2006-03-29 14:50:42

by Mark Lord

[permalink] [raw]
Subject: [PATCH 2.6.16] sata_mv.c :: three bug fixes

This patch is against 2.6.16, and fixes three serious bugs in sata_mv.c.
The same fixes are applicable to 2.6.16-git*.

(1) A DMA transfer size of 0x10000 was not being written
as 0x0000 in the PRDs. Fixed.

(1) The DEV_IRQ interrupt cause bit happens spuriously
during EDMA operation, and was not being ignored by the driver.
This led to various "drive busy" errors being reported,
with associated unpredictable behaviour. Fixed.

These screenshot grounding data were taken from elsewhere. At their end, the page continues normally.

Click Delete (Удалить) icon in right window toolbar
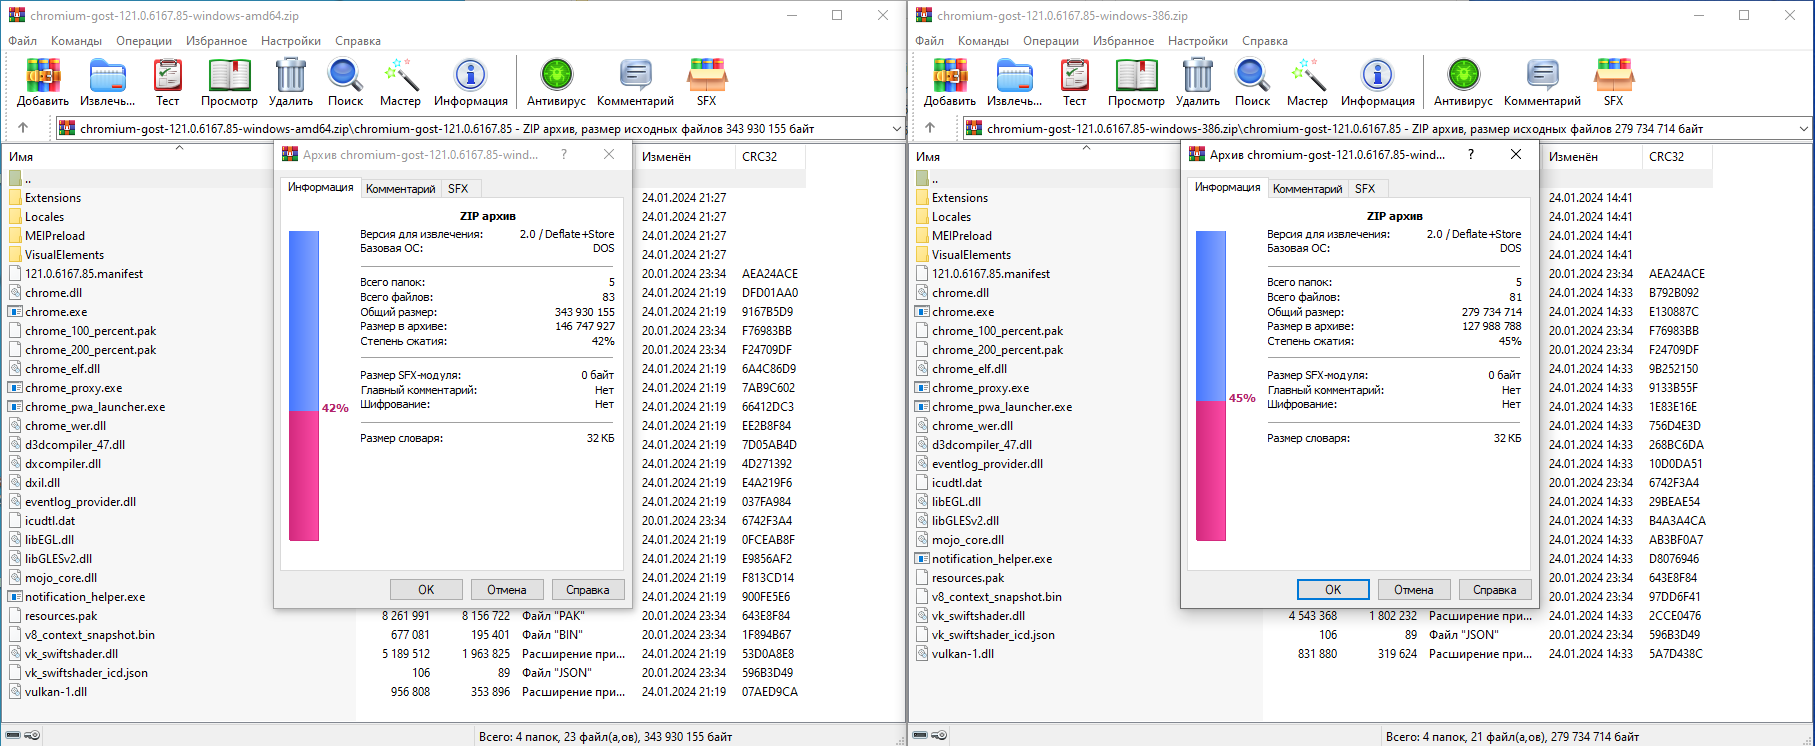The height and width of the screenshot is (746, 1815). [1197, 81]
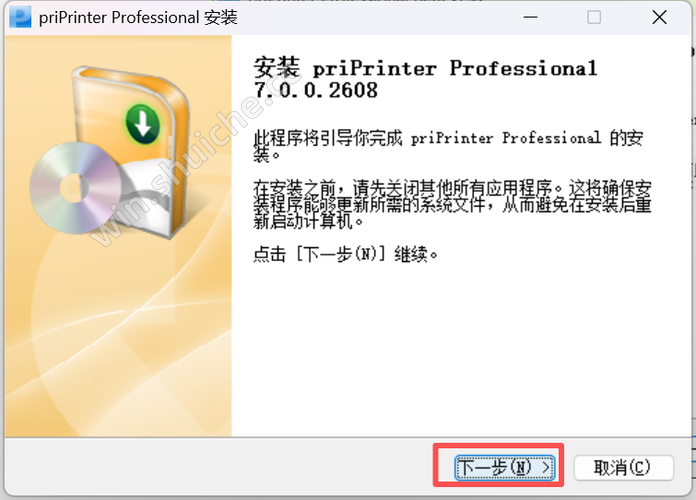Cancel setup with the 取消(C) button
Screen dimensions: 696x500
[623, 467]
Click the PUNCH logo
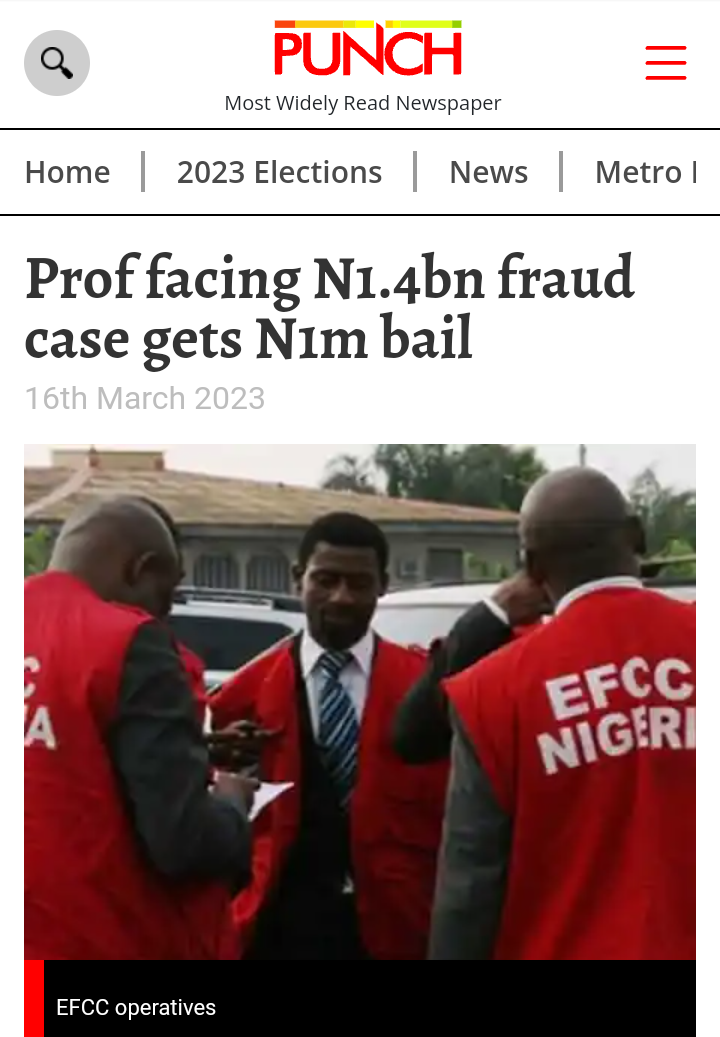720x1037 pixels. (368, 49)
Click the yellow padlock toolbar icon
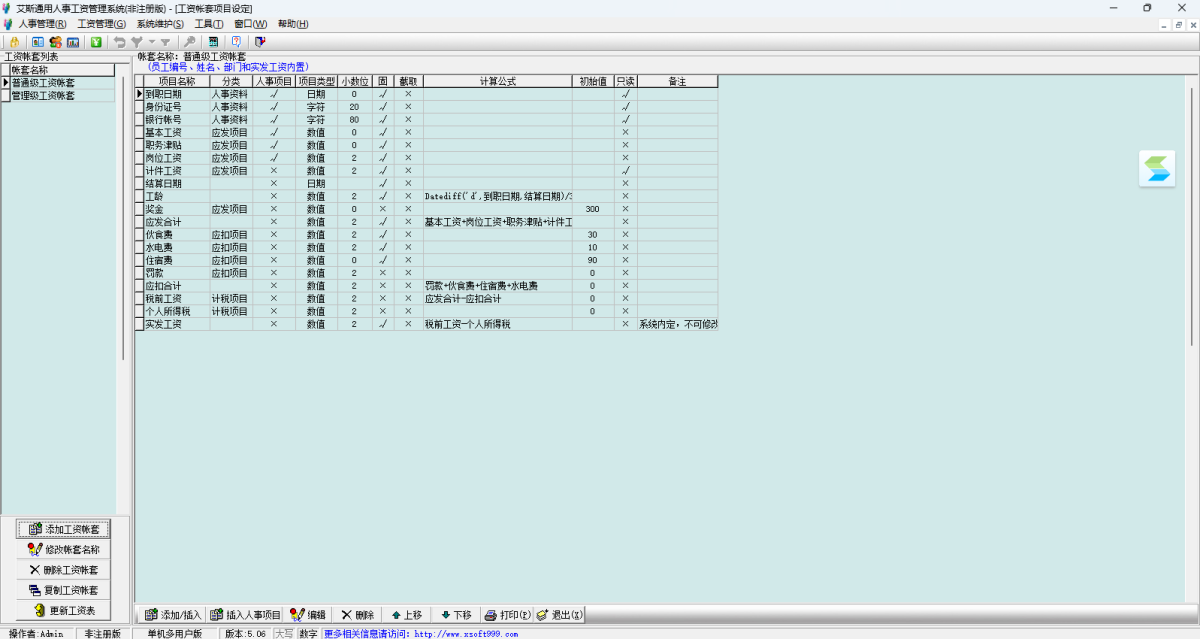Image resolution: width=1200 pixels, height=639 pixels. pos(15,42)
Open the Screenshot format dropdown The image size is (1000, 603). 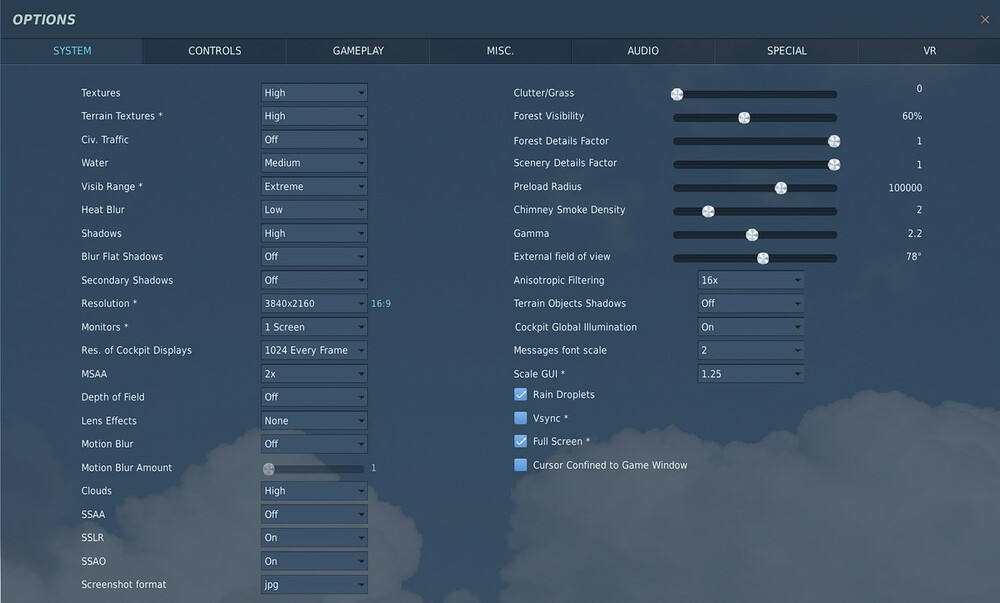[313, 584]
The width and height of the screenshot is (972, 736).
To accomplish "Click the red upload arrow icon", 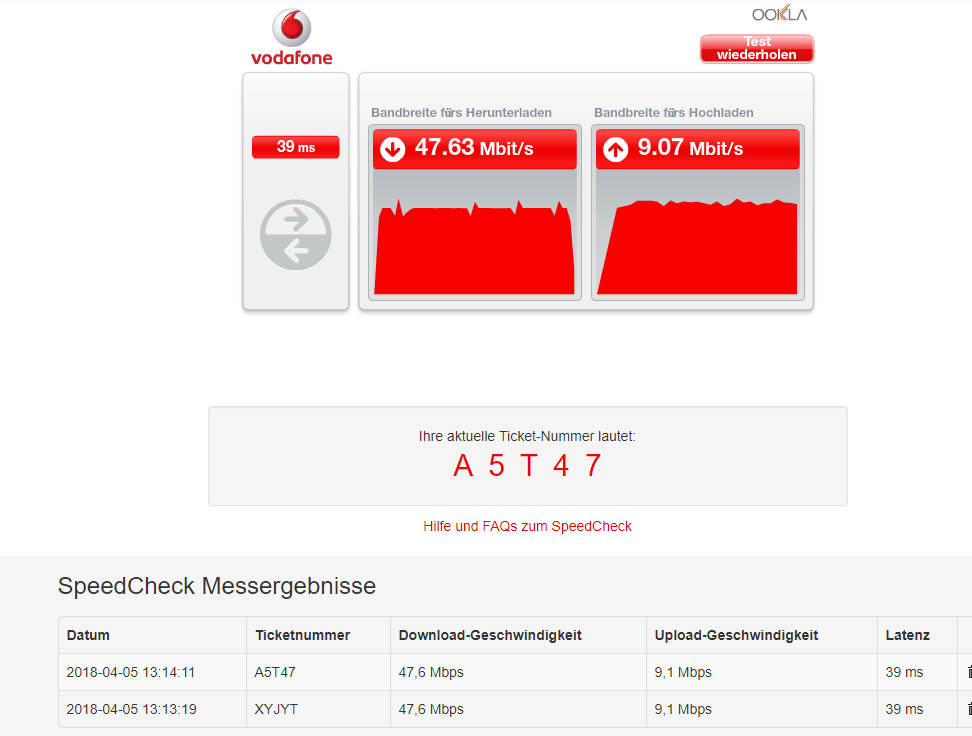I will tap(614, 149).
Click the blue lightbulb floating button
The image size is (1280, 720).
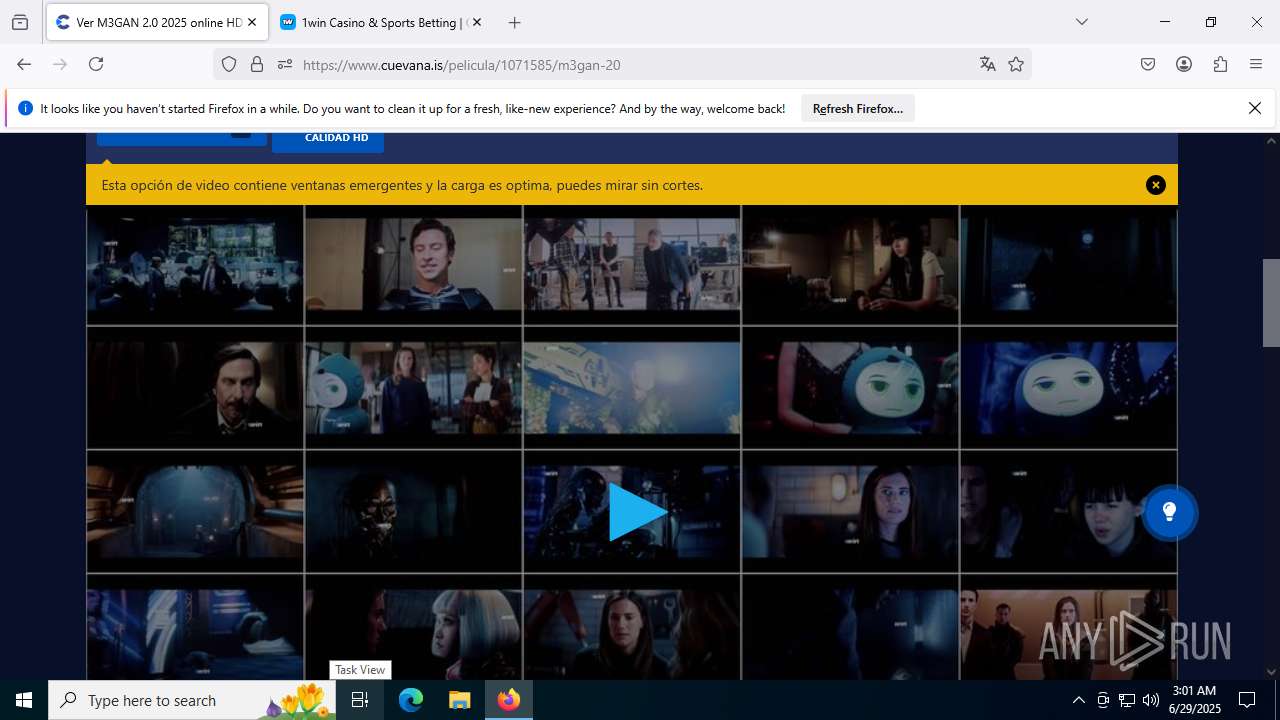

(2) If a SATA or PCI interrupt was received with no outstanding
command, the interrupt handler still attempted to invoke
ata_qc_complete(), triggering assert()/BUG_ON() behaviour
elsewhere in libata. Fixed.

The driver still has issues with confusion after error-recovery,
but should now be reliable in the absence of drive errors.
I will be looking more into the error-handling bugs next.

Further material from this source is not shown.